§ What is being asked
Only a number is expected: how many lines in the data below contain the word "left".

* * * * * * * * *

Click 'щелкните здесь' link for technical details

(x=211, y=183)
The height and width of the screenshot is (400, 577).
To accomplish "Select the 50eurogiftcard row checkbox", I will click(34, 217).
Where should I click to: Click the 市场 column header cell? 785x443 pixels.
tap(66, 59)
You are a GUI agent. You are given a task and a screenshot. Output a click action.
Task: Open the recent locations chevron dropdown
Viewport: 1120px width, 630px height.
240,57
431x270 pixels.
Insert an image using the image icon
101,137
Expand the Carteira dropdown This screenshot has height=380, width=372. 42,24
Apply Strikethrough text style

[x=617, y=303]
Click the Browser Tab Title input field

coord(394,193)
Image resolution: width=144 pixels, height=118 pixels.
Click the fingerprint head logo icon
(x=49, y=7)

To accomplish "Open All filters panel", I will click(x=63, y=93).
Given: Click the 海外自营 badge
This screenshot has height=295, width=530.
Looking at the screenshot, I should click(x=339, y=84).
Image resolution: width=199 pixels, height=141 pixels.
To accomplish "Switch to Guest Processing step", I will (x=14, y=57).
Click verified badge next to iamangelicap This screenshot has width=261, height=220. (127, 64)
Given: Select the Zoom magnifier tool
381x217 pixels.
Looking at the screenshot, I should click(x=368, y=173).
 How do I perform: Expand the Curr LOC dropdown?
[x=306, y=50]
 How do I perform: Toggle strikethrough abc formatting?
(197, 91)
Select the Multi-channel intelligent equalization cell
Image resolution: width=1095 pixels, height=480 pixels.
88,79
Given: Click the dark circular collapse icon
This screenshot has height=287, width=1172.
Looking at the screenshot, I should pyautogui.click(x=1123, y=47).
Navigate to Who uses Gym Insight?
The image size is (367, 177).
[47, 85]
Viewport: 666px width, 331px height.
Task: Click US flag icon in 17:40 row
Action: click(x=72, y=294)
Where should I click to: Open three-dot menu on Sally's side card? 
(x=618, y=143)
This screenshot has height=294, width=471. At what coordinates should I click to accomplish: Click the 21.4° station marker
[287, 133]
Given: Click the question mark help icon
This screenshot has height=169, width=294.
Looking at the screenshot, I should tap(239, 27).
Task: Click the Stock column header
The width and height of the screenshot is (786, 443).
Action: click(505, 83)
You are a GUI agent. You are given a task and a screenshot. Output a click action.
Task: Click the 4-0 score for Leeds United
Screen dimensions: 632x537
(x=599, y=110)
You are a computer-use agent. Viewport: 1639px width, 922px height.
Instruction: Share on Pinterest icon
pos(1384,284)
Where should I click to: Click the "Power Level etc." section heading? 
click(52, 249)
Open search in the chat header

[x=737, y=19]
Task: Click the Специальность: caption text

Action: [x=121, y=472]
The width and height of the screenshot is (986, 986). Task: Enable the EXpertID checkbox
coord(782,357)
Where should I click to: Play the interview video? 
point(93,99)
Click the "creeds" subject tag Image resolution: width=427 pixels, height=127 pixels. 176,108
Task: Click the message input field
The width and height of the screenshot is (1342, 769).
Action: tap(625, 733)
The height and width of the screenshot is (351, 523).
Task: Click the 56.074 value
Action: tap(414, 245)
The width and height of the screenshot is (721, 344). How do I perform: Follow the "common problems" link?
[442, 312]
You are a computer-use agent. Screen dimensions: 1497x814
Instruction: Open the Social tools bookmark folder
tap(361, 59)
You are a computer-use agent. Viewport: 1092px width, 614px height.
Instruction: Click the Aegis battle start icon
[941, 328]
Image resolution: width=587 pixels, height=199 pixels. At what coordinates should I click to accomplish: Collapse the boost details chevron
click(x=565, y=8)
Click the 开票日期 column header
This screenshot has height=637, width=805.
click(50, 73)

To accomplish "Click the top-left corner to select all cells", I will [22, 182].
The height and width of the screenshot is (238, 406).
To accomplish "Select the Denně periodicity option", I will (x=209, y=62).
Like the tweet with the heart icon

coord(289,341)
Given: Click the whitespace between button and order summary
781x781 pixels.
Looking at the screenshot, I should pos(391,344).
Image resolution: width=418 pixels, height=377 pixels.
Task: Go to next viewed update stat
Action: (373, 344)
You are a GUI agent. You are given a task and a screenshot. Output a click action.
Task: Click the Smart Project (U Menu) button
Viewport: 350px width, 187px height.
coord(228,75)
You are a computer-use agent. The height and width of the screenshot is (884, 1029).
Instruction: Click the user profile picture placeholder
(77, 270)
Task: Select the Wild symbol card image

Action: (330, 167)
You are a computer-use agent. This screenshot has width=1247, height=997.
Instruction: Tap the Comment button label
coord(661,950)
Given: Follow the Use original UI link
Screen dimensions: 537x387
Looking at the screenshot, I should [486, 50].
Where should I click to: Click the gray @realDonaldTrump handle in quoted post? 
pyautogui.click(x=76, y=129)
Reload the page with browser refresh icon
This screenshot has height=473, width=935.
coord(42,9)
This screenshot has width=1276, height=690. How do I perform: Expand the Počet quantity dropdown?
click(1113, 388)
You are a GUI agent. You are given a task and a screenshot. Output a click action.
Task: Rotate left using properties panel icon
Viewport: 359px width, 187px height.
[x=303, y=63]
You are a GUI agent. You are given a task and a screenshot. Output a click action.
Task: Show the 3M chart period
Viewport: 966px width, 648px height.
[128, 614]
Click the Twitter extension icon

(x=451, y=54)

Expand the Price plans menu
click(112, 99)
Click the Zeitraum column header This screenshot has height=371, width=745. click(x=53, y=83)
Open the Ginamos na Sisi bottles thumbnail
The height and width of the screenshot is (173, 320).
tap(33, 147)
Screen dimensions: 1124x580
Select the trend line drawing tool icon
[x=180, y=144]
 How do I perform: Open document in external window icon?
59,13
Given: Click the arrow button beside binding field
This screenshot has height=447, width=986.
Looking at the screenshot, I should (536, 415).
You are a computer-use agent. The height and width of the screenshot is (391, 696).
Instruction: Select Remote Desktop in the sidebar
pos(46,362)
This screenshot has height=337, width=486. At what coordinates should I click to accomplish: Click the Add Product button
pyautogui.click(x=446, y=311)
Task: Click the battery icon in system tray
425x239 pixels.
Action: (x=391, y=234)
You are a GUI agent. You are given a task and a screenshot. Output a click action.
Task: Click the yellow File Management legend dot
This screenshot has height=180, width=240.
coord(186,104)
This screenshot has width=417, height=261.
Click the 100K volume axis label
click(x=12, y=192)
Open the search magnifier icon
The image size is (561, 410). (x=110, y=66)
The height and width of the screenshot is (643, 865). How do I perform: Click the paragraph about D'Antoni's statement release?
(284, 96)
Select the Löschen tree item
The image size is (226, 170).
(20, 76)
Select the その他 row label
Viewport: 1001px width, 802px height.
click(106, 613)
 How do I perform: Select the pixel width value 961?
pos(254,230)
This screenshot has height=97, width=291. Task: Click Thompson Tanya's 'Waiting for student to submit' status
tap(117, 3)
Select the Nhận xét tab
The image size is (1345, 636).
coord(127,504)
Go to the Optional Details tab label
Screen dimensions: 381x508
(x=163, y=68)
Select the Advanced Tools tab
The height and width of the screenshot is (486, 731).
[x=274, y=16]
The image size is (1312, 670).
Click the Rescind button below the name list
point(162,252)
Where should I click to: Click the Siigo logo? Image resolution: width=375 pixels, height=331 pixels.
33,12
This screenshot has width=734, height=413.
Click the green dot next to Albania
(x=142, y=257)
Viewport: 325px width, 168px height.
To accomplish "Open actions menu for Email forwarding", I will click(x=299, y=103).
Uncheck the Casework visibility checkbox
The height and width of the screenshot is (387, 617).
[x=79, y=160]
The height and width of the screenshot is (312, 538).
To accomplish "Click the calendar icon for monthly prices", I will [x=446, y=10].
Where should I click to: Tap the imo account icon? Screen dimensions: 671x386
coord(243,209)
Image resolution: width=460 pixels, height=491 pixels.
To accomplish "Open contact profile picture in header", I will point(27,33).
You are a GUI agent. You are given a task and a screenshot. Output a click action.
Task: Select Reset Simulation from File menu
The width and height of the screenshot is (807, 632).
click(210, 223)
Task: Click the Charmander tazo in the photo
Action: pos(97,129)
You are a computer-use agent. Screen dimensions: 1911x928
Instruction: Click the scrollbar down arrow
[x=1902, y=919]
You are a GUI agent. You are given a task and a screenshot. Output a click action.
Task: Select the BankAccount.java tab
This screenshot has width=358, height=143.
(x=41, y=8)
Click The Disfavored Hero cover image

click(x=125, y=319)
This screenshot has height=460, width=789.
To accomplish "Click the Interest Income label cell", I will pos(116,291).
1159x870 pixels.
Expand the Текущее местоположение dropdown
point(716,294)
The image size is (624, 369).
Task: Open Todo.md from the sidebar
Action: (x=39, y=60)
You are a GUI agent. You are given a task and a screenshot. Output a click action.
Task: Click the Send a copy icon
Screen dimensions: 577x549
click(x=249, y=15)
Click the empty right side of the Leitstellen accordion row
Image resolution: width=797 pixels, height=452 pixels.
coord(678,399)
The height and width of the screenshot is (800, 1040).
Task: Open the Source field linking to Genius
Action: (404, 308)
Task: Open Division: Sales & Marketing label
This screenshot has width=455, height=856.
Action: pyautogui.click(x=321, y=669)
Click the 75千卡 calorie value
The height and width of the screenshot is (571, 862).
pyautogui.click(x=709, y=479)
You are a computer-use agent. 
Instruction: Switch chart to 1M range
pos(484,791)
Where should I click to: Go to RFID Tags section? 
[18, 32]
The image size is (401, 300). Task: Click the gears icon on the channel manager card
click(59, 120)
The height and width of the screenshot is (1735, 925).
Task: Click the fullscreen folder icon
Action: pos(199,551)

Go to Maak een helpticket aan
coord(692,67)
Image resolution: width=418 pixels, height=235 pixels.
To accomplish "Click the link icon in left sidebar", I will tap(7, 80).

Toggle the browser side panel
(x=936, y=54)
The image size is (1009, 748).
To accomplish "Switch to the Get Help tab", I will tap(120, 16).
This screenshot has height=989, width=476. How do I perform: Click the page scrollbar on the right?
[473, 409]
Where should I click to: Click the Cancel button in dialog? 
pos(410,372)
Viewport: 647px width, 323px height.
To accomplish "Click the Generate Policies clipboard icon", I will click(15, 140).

* * * * * * * * *

§ Your response
3